Il grave ritardo della scuola italiana
29-08-2006 / A parer mio
di Andrea Gandini
L'intervento di Stefano Gargioni è encomiabile per il suo afflato di desiderio di serietà in un paese di furbi, tuttavia credo che i pochi soldi che l'Italia ha per la scuola dovrebbero essere spesi molto meglio e mi spiego.
La scuola pubblica mostra crescenti problemi di "criticità" nel rendimento (tutte le indagini Ocse, Pisa, ...lo attestano).
Il Governo (che non ha soldi) intende introdurre un 50% di commissari esterni alla maturità, per una verifica più rigorosa degli apprendimenti, al fine di non abbassare gli standard; spesa prevista: 143 milioni di euro.
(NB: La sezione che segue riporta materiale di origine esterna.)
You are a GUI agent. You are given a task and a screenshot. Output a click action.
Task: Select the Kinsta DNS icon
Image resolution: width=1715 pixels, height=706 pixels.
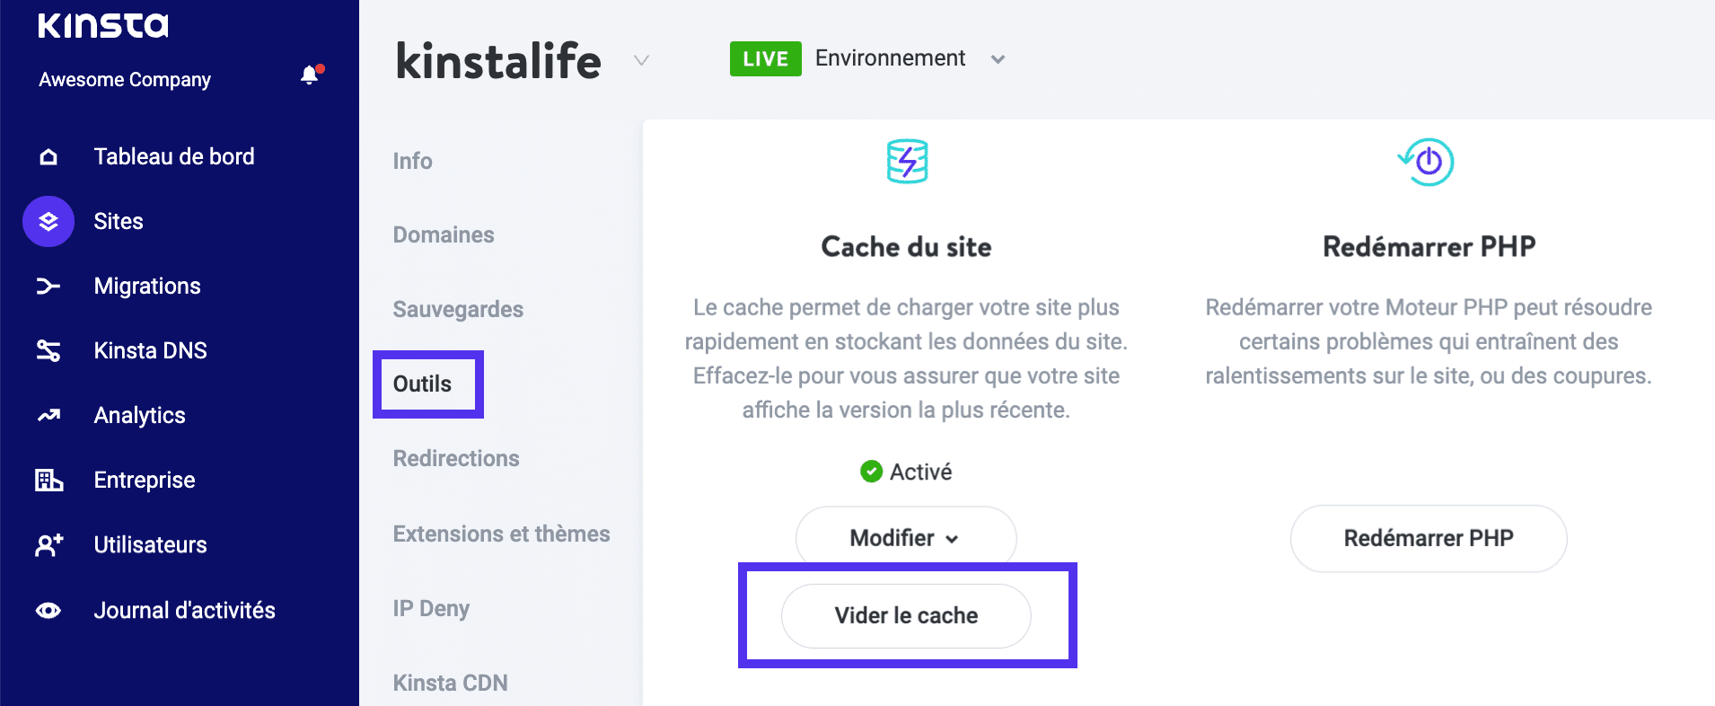tap(48, 350)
In Italia nel 2001 quando c'erano i 3 commissari esterni i promossi furono il 96,4%; nel 2002 con i primi commissari interni della riforma Moratti furono addirittura meno (95,65%), gli anni successivi si sono assestati attorno al 96,5%, il livello di quanto c'erano i commissari esterni. Sappiamo poi che molti diplomati devono poi fare i conti con i test di ingresso delle Università.
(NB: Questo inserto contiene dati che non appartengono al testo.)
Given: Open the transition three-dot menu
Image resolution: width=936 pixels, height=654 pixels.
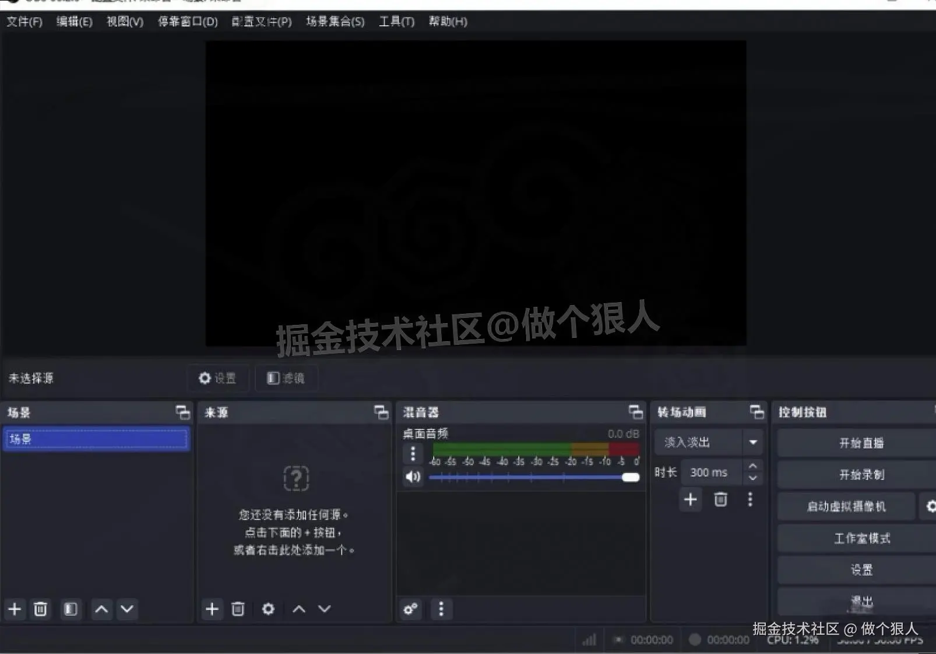Looking at the screenshot, I should pos(750,500).
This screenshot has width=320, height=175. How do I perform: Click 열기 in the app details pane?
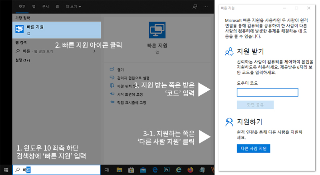pyautogui.click(x=120, y=69)
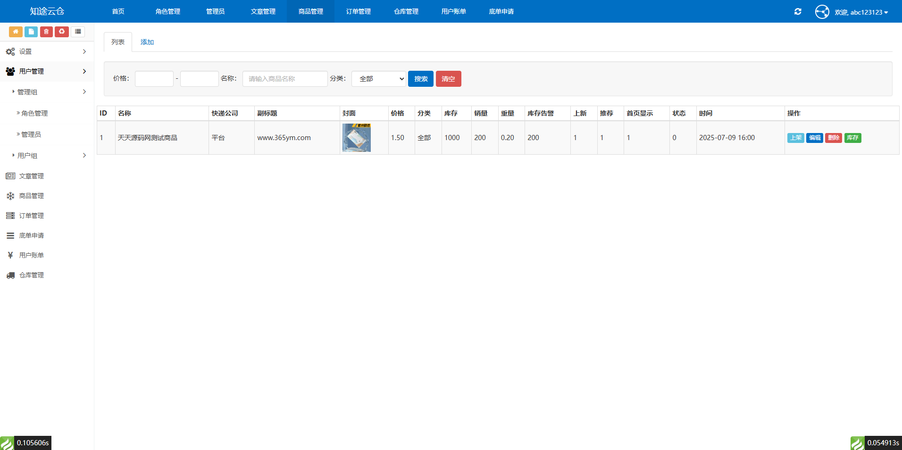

Non sarebbe allora stato più opportuno spendere identica cifra (così come era stato richiesto unanimemente dalla commissione di esperti Berlinguer del 1999) per introdurre un serio sistema di valutazione delle scuole (private e pubbliche), favorendo così un reale processo di miglioramento dell'istruzione ovunque. Mentre all'estero si cerca di migliorare il processo e, in alcuni casi, si aboliscono gli esami, in Italia ci si concentra sull'esame finale. Forse perché siamo uno dei pochi paesi al mondo sprovvisto di monitoraggio: così si alimenta un'inutile diatriba ideologica se siano meglio le scuole private o pubbliche (evitando di analizzare le singole scuole, ...al Sud ci sono scuole pubbliche dove si insegna in garage...).
La gravità del ritardo ci impone di guardare all'esperienza di altri paesi europei (Svezia, Finlandia, UK) che hanno sperimentato strumenti per migliorare il rendimento dell'istruzione.
Gran Bretagna (1998) e Svezia (1991) hanno realizzato radicali riforme dove le singole scuole organizzano la didattica, rispettando "indicazioni nazionali", ma che lasciano ampi margini di flessibilità e autonomia: fissano l'orario annuo (inferiore del 20% al nostro, ma in compenso noi abbiamo il 20% di assenze, il 30% al Sud), scelgono il personale, distribuiscono aumenti di merito e per funzioni (fino a raddoppiare la paga), rispondono alle famiglie dei risultati (disponibili su internet), ricevono contributi in base agli iscritti e sono sottoposte (sia pubbliche che private) a visite ispettive di monitoraggio. Le scuole che non superano certi standard e che non hanno allievi vengono chiuse.